◆ **Exercise objective**: Can you convert these records into a two-column CSV with the headers "request" and "answer", giving each record one row, with its text in one quoted field and its answer in the other, and with line breaks replaced by spaces? Leave the pictures out.

(Item coordinate data)
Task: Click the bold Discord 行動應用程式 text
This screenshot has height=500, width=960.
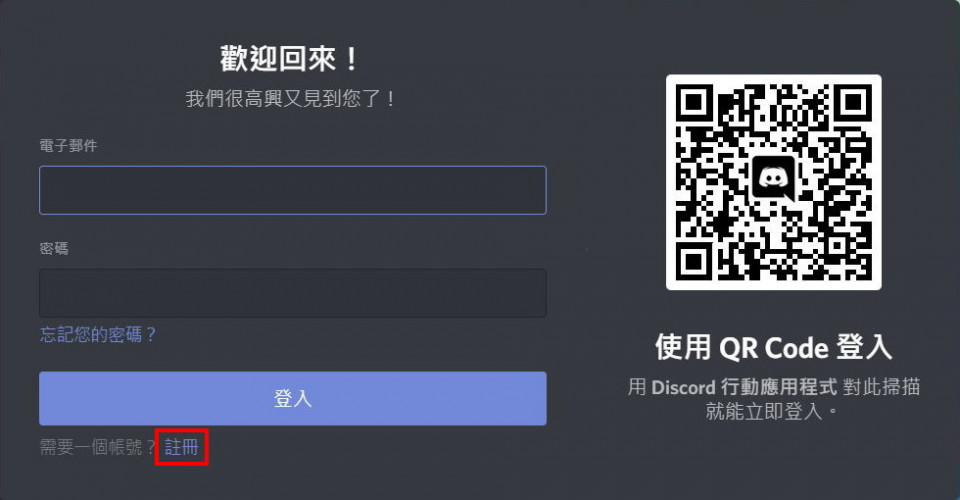Action: tap(744, 387)
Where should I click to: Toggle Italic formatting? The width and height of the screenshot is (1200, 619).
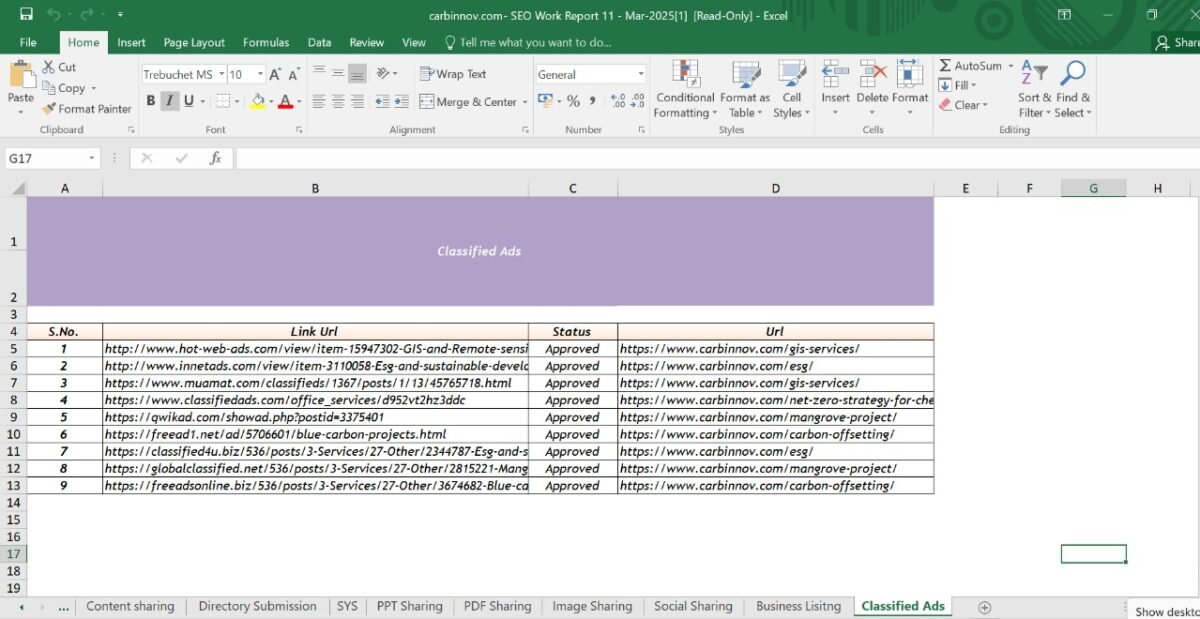(169, 101)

◆ **Solution to this task**:
request,answer
"Task: Click the bold Discord 行動應用程式 text This screenshot has height=500, width=960.","Action: tap(744, 387)"
"Where should I click to: Toggle Italic formatting? The width and height of the screenshot is (1200, 619).","(169, 101)"